Fenomena yang pertama dapat dijelaskan secara sederhana bahwa apa pun motif pribadinya, pengusaha lokal atau nasional adalah pihak yang memiliki sumber daya keuangan untuk membiayai kampanye minimal untuk dirinya. Sistem demokrasi yang kita terapkan memang terlalu mahal. Sistem dapil telah menyebabkan biaya kampanye menjadi begitu besar karena wilayah yang harus diperebutkan mencakup tujuh sampai sembilan kursi. Untuk itu, sistem distrik dengan hanya satu kursi yang diperebutkan bisa menjadi alternatif. Dengan sistem ini, seorang politikus cukup berkampanye di wilayah yang sempit.

Dalam konteks lokal, politikus seringkali terjebak dengan kenyataan praktis bahwa suara rakyat bisa dibeli dengan uang dan sembako. Kalau sudah begini, uang menang, rakyat menangis. Karena suara bisa dibeli, selesai sudah kewajiban politikus untuk memperjuangkan rakyat yang diwakilinya. Yang jadi perhatian utama adalah bagaimana mengembalikan modal yang tercebur selama kampanye.

Fenomena yang kedua bisa dijelaskan dengan menggunakan tiga motif utama konglomerat aktif di partai, yaitu motif suci, motif proteksi bisnis, dan motif pengembangan bisnis. Motif suci adalah yang selalu didengungkan oleh pengusaha-politisi, yakni ingin berkontribusi secara lebih nyata pada kepentingan yang lebih besar, yaitu kepentingan bangsa.

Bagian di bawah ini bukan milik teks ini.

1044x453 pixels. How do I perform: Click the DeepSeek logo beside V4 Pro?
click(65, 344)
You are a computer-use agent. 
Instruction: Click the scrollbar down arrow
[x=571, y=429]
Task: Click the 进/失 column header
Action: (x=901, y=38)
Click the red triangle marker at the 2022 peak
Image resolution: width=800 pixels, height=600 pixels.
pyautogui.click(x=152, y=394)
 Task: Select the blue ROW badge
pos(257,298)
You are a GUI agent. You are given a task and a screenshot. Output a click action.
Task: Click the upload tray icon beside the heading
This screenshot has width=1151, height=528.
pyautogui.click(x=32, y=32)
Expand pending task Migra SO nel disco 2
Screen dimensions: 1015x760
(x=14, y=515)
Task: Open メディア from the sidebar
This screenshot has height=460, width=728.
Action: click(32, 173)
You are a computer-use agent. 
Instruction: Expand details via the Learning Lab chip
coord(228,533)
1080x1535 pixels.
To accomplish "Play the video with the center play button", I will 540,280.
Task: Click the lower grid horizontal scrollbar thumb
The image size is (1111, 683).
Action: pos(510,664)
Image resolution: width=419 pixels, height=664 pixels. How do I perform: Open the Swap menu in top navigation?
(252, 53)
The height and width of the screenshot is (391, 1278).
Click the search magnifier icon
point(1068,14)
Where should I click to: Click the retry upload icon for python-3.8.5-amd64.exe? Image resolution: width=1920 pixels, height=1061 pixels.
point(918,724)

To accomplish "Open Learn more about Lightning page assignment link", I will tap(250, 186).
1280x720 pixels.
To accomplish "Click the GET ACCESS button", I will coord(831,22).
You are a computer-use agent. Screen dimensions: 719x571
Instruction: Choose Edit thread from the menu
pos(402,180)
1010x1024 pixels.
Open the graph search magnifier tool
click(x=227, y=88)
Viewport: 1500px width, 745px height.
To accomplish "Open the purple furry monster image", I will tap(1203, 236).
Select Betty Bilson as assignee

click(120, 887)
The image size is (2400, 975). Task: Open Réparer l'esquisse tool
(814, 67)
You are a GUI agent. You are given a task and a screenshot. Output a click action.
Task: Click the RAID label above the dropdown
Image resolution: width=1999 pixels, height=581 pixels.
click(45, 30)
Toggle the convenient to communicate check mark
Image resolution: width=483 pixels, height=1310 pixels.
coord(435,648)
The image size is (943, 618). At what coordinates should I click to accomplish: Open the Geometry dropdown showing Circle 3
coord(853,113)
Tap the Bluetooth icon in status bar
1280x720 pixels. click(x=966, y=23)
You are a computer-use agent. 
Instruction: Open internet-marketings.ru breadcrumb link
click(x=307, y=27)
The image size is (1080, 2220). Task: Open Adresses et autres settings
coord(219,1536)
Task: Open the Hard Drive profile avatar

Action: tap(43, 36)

Kalau Anda tanya 100 pengusaha mengenai hal ini, akan ada 200 pengusaha yang memberikan jawaban motif suci. Intinya, motif ini tidak bisa diuji dengan mengajukan pertanyaan. Jawabannya hanya bisa ditemukan ketika mereka sedang ikut berkuasa. Setahu saya, ada segelintir pengusaha yang secara genuine sudah terbukti memiliki motif ini.

Motif proteksi bisnis muncul karena pengusaha yang bersangkutan merasa lebih murah untuk membiayai partai ketimbang melayani praktik "minta sumbangan" dari berbagai pihak. Ini bisa dilihat dengan cara menelusuri informasi apakah yang bersangkutan sedang mengalami masalah hukum-bisnis, atau apakah bisnisnya sangat rentan terhadap perubahan peta politik. Kalau bisnisnya sangat tergantung pada peta politik, dia harus mencari pelindung yang cukup kuat. Dalam situasi di mana kepastian hukum kurang terjamin, proteksi politik menjadi alternatif yang murah.

Motif pengembangan usaha merupakan hal yang sangat berbahaya. Karena, negara memiliki sumber daya yang begitu melimpah untuk di monetisasi melalui kekuatan politik, menjadi sangat mungkin bagi sekelompok orang untuk memperkaya dirinya dan kelompoknya melalui aktivitas politik. Pengusaha jenis ini, dalam berbagai skala, merupakan ancaman bagi demokrasi. Kalau ini yang terjadi, rakyat wajib menangis sederas hujan yang terjadi di Bogor setiap hari.

Fenomena mana yang banyak terjadi sekarang ini? Tanyalah pada hati Anda sendiri.